Sin poder evitarlo, me encontré estudiando su rostro: el ceño fruncido por la concentración, la mandíbula apretada. Había algo familiar en él que no conseguía identificar.

—Ya está —dijo él en voz baja, soltándole la mano. —Ya está mejor.

Nuestras miradas se cruzaron y, por un momento, sentí una sacudida de... ¿Algo? ¿Conexión? ¿Comprensión?

—Gracias… ya... estoy bien —balbuceé, dando un paso atrás porque su cercanía me abrumaba —. Gracias por tu ayuda, pero a partir de ahora puedo encargarme de esto yo sola.

La intensa mirada de Maximiliano me incomodaba. Había algo en sus ojos que no lograba identificar: preocupación, sí, pero también un atisbo de... ¿Cálculo? Descarté ese pensamiento. Estaba siendo paranoica después de todo lo que había pasado.

—Está bien, aunque deberías dejarme ayudarte a limpiar el desastre de allí afuera,  porque con la mano así, no es recomendable que lo hagas tú.

Dudé, pero luego asentí a regañadientes. Salimos y recogimos los objetos en silencio, yo con las manos ligeramente temblorosas mientras recogía los premios de  Adrián y los lanzaba en el bote. Cuando terminamos, Maximiliano se levantó y me tendió la mano para ayudarme a levantarme.

—Gracias —murmuré de nuevo, aunque evitando su mirada. —Debería volver dentro ahora.

—Por supuesto —respondió con suavidad. —Pero Amy... si necesitas algo, no dudes en llamarme. De día o de noche.

Cuando pasó a mi lado, noté que su mirada se detuvo en mi rostro. No de una forma invasiva, sino como si estuviera evaluando cuánto más podía soportar antes de romperme otra vez.

—Amy… —Su voz me detuvo a medio paso.

Me giré con cautela.

—¿Qué?

—Sé que ahora todo es un desastre. Y que lo último que quieres es escuchar a un desconocido dándote consejos. Pero… no dejes que él decida quién eres después de esto.

Con esas palabras, me puso una tarjeta de visita en la mano antes de que pudiera objetar. La agarré por reflejo, viéndole mientras se dirigía a su coche y se marchaba. Solo entonces miré la tarjeta que tenía en la mano.

Maximiliano Delacroix

Director ejecutivo, Argentum Entertainment Group Delacroix.
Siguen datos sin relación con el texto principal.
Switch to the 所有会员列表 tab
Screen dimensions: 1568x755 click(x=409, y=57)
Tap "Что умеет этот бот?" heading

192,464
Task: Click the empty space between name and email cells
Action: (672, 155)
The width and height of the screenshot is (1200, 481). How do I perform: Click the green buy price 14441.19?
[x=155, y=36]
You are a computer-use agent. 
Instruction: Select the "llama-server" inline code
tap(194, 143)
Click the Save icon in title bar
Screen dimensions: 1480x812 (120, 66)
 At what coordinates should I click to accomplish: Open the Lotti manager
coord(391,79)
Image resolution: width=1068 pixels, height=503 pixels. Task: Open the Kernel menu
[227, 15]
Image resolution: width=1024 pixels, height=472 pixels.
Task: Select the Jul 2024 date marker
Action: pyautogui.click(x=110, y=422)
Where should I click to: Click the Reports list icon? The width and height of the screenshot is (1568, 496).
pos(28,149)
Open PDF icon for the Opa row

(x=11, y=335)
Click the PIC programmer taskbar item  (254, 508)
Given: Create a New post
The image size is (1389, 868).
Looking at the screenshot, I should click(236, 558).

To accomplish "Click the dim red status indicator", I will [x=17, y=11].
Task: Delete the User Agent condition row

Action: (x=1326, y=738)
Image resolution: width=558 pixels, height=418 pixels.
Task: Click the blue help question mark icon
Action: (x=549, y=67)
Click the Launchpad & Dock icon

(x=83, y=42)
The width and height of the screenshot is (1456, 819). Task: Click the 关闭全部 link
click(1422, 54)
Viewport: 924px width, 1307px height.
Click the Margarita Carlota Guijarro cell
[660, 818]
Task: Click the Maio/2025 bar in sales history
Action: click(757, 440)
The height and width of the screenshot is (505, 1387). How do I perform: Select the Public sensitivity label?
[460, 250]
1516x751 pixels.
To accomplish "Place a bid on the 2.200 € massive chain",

El nombre me sonaba de algo. ¿Dónde lo había oído antes? Sacudí la cabeza, demasiado agotada para darle vueltas al asunto en ese momento.

Entré de nuevo, exhausta, dispuesta a empacar lo poco que quería conservar. Pero el sonido de la puerta y un perfume demasiado familiar me detuvieron en seco.

Sentí que el aire se volvió denso en cuanto crucé el umbral del salón. Y cuando miré allí  estaba. Adrián.

Como si el escándalo, las llamadas y el veneno de sus palabras por teléfono no hubieran ocurrido nunca. De pie en medio de mi sala, con una chaqueta perfectamente entallada, esa sonrisa calculada que tantas veces había vendido en alfombras rojas… y un ramo de flores blancas en la mano, como si las flores pudieran tapar la mugre de la traición.

—Hola, amor —dijo, como si la palabra todavía tuviera algún derecho sobre mí.